How to Handle Mother's Day After Divorce
Divorce does not mean Mother’s Day should be any less special. Here are a few tips to ensure you can enjoy this special holiday while maintaining a sense of normalcy for your children.
1. Plan ahead
It's important to be prepared in advance. Agreement on how to handle Mother's Day (and Father's Day, for that matter) should be included as part of your parenting plan. If at all possible, allow your children to spend as much time with Mom. Do not procrastinate logistics until the last minute. We love this article going over five co-parenting tools that will make your planning much easier:
2. Keep The Children's Best Interest in Mind
Keep your children on top of your priority list. If you’re struggling to come to a Mother’s Day custody agreement, consult a divorce coach to help instigate compromise. In the meantime, do not let your kids see or hear any of your arguments. This will only increase lingering feelings of personal guilt they might be experiencing. There is a sense of normalcy attached to having an annual Mother’s Day tradition. Although it might not involve a big family brunch with both parents, do your best to make the celebration memorable and routine in order to benefit your child’s sense of security.

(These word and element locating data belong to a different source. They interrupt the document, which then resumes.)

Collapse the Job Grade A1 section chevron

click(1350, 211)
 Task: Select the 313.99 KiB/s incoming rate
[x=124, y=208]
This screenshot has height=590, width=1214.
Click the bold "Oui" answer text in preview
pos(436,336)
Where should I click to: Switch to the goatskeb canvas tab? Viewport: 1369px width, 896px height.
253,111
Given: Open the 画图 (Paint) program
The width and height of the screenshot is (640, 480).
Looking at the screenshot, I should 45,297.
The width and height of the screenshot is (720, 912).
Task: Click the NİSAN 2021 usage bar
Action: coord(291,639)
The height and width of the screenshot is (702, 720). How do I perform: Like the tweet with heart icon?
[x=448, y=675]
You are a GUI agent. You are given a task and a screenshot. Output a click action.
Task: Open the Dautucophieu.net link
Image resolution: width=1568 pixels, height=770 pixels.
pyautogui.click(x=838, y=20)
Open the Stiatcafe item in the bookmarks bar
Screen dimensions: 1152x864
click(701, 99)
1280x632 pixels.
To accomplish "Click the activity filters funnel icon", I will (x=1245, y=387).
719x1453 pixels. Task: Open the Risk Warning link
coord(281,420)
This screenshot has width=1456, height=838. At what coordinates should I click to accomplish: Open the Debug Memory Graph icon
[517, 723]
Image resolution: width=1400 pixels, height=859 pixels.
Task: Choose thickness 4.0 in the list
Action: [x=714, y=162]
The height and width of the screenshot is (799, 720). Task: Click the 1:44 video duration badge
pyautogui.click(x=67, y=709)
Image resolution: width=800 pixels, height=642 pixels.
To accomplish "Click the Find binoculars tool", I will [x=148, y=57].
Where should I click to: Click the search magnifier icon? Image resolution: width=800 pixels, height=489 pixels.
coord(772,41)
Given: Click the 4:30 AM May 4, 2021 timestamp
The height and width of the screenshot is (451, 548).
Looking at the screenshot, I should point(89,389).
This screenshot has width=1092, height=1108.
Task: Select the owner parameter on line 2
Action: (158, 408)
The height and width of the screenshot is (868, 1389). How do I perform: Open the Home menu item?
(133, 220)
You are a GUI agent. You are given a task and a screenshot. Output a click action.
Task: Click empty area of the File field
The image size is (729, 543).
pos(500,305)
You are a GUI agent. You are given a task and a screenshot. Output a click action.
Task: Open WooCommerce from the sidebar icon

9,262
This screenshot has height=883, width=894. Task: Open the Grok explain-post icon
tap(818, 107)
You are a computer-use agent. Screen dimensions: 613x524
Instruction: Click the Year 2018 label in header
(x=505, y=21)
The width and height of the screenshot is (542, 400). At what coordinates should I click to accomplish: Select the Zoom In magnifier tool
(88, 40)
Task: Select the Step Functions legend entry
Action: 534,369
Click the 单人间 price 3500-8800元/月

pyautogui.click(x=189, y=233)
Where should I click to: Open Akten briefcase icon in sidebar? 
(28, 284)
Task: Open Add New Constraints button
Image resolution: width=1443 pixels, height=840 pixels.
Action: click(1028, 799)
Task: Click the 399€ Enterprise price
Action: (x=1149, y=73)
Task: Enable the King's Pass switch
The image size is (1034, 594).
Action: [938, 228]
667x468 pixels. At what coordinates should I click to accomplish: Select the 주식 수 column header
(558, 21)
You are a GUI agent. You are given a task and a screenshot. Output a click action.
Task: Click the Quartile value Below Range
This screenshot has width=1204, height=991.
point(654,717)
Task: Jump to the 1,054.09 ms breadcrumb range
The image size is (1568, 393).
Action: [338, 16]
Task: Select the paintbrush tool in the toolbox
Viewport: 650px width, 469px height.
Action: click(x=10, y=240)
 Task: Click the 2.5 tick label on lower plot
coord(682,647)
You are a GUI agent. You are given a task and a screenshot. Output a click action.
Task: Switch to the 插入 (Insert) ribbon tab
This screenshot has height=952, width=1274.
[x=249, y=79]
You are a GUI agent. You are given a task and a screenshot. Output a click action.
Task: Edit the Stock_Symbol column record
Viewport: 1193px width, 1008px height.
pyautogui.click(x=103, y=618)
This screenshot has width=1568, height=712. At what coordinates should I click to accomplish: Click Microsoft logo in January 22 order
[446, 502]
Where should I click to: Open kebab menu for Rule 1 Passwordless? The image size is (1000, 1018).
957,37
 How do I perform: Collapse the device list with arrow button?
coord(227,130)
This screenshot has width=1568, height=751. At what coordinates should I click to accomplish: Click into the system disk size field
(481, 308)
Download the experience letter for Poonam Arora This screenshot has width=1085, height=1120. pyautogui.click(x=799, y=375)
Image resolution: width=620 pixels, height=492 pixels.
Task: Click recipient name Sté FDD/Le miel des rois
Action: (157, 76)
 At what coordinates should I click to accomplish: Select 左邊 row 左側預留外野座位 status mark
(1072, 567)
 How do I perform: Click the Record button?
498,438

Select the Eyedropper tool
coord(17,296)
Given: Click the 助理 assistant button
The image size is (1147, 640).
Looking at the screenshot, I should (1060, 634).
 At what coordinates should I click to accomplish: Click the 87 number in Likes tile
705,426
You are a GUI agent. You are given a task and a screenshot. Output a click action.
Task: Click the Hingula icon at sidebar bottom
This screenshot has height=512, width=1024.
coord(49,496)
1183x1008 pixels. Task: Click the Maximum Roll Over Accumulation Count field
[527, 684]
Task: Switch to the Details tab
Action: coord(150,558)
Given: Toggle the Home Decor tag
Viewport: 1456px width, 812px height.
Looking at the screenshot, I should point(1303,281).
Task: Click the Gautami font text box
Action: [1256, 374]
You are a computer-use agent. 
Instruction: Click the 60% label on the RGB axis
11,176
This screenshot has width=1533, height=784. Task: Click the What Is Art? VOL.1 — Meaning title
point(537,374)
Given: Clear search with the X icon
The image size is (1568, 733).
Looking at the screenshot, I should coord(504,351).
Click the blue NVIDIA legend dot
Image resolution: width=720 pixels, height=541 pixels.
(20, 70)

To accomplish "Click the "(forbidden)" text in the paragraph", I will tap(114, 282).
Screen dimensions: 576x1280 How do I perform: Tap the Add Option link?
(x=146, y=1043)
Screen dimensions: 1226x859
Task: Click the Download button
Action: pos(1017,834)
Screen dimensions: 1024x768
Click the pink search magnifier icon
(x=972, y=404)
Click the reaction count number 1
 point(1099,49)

3. Encourage Your Children To Show Their Appreciation
Children sometimes need help and encouragement to express their appreciation for their parents, particularly when they are young. Even though you may not feel like sending off a Happy Mother's Day card yourself, your children will. Remind them that a special day is coming up and see what they need. Perhaps you can take them shopping to pick out a gift, or ensure they have supplies so they can make their own card. These traditions will help instill habits of gratitude and strong character toward anyone going the extra mile for them.